Un gruppo di ricercatori dell’università di Exeter a Devon e coordinati dal britannico John Love hanno ottenuto che dei batteri geneticamente modificati producano su richiesta gasolio come quello che ogni giorno milioni di automobilisti acquistano nei tradizionali distributori.
la fondamentale differnze di questo biocarburante, rispetto a quelli tradizionalemnte conosciuti, sta nel fatto che lo si potrà utilizzare direttamente nelle autovetture senza la necessità di modificarne il funzionamento, non cambierà praticamente nulla.

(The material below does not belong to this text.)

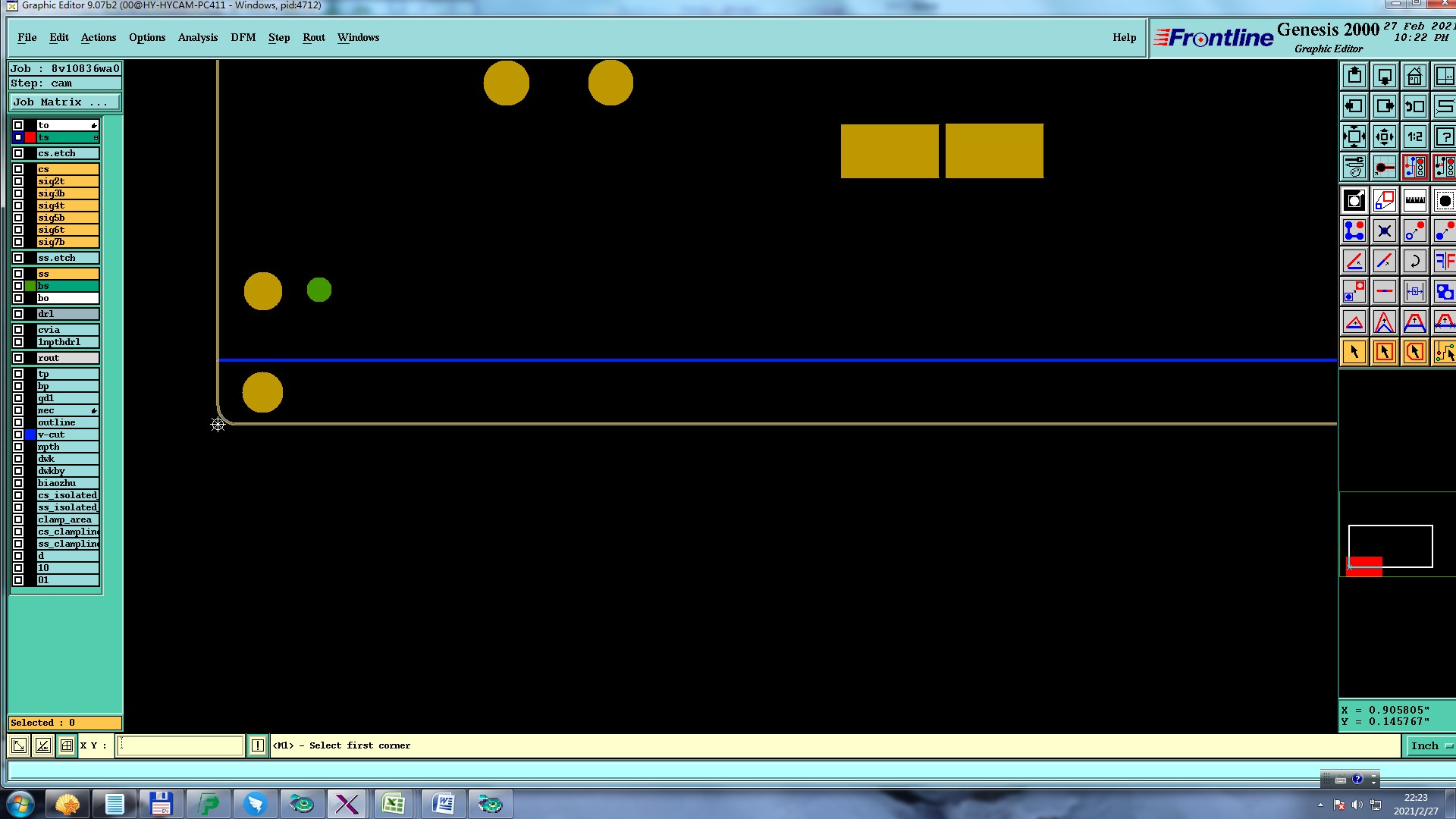
Task: Open Excel from the Windows taskbar
Action: pyautogui.click(x=394, y=804)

La procedura è “molto semplice”, utilizzando il batterio Escherichia coli che ha la capacità di tramutare gli zuccheri in grassi, aggiungendo nel loro Dna altri geni prelevati da altri batteri (il Photorhabdus luminescens e il cianobatterio Nostoc punctiforme) il grasso viene trasformato in carburante.
L’obbiettivo della ricerca è quello di realizzare una fonte di carburante che possa essere utilizzabile senza modificare i veicoli e che sia insensibile alle oscillazioni di prezzo del greggio ed alle tensioni politiche; per il momento questo è solo un primo passo verso la commercializzazione del preodotto ancora lontana.